# Things to do
1. Who is listed as mentor for rewriting Boost.Build V2 in Python in the Boost project ideas list?
2. Pick up the Boost project ideas list after its final sentence and keep writing it.

# Excerpt provided
§
Visual C++ Project Files

Goal: To construct a [Visual C++] project files generation tool for [Boost.Build]. The tool should have enough functionality to generate a complete set of project files and a solution file for building the [Boost] C++ Libraries with [Visual C++] version 8.0.

Mentor: Rene Rivera

Python port

'Goal:' To rewrite Boost.Build V2 in Python. The primary goals of the rewrite are improved peformance and maintainability. It's not expected that all Boost.Build functionality be ported, but building C++ application with two compilers will be required.

Mentor: Vladimir Prus

CompileTimeCheckedFormat

Mentor: AlexanderNasonov

Specialized containers with Boost.MultiIndex

Introduction: [Boost.MultiIndex] allows for the construction of complex data structures involving two or more indexing mechanisms on the same set of elements. Out of the unlimited range of possible data structures specifiable within Boost.MultiIndex, some particular configurations arise recurrently:

A bidirectional map or bimap is a container of elements of type pair<T,Q> where fast lookup is provided both for the T and the Q field, in contrast with a regular STL map which only allows for fast lookup on T.
An MRU (most recently used) list keeps the n last referenced elements: when a new item is inserted and the list has reached its maximum length, the oldest element is erased, whereas if an insertion is tried of a preexistent element, this gets promoted to the first position. MRU lists can be used to implement dynamic caches and the kind of behavior exhibited by programs featuring a "Recent files" menu command, for instance.

Although Boost.MultiIndex provides the mechanisms to build these common structures, the resulting interface can be cumbersome and too general in comparison with specialized containers focusing on such particular structures.

Goal: To write a library of specialized containers like the ones described above, using Boost.MultiIndex as the implementation core. Besides bimap and MRU list, the student can also propose other specialized containers of interest in the community. It is expected that the library meets the standards of quality required by Boost for an eventual inclusion in this project, which implies a strong emphasis on interface design, documentation and unit testing; the mentor will be guiding the student through the complete cycle from specification and requirements gathering to documentation and actual coding. The final result of the project must then contain:

Source code following [Boost programming guidelines].
User documentation. Requirements on the format are loose, though the [QuickBook] format is gaining acceptance within Boost.
Complete set of unit tests powered by [Boost Build System V2].

Requirements

Intermediate-to-high level in C++, with emphasis in generic programming (templates).
Knowledge of the STL framework and design principles. Of course, knowledge of Boost in general and Boost.MultiIndex in particular is a big plus.
Acquaintaince with at least two different C++ programming evironments.
Some fluency in the English language; subsequent reviews of the documentation can help smooth rough edges here, though.
A mathematical inclination and previous exposure to a formal Algorithms course would help very much.
A craving for extreme quality work.

Benefits for the student: The student taking on this project will have the opportunity to learn the complete process of software production inside a highly regarded C++ open source institution, and even see her work included in Boost eventually. The completion of the project involves non-trivial problems in C++ interface design and so-called modern C++ programming, high quality user documentation and unit testing. The student will also learn, perhaps to her surprise, that most of the time will be spent gathering and trying ideas and, in general, thinking, rather than writing actual code.
§
# Data shown
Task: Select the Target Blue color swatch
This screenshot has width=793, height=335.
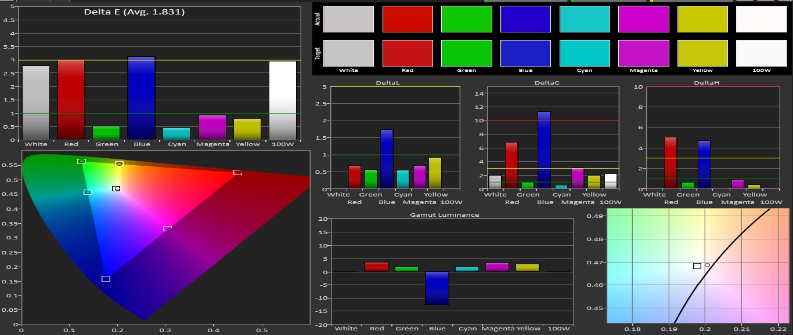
§
# Responses by task
1. Vladimir Prus

2.
Mentor: [Joaquín M López Muñoz].

Associative containers specialized for low memory footprint and fast lookup

Introduction: We all use containers like std::map and std::set in our daily work. But for certain operations, using these container incurs a lot of overhead, because the container allocates a node for each value it stores. For small types such as int or T* there is a large overhead both in time and space. The solution is fairly well-known: use an std::vector and wrap it such that it is always sorted, and then implement find() and other lookup functions using binary search.

Goal: To write a library consisting of these specialized containers, benchmarks, unit-tests and their documentation. In addition to map and set classes, it might be good to provide an optimized priority_queue as well. Additional functionality may be to support lookup-functions with parameters that does not need to be converted to the key type as long as they are comparable.

There are several other libraries that have something similar. For example

- Loki's AssocVector?

- Boost.Interprocess' (former Shmem) flat_map, flat_set, flat_multimap, flat_multiset containers

Requirements: Low-to-Intermediate level C++ knowledge.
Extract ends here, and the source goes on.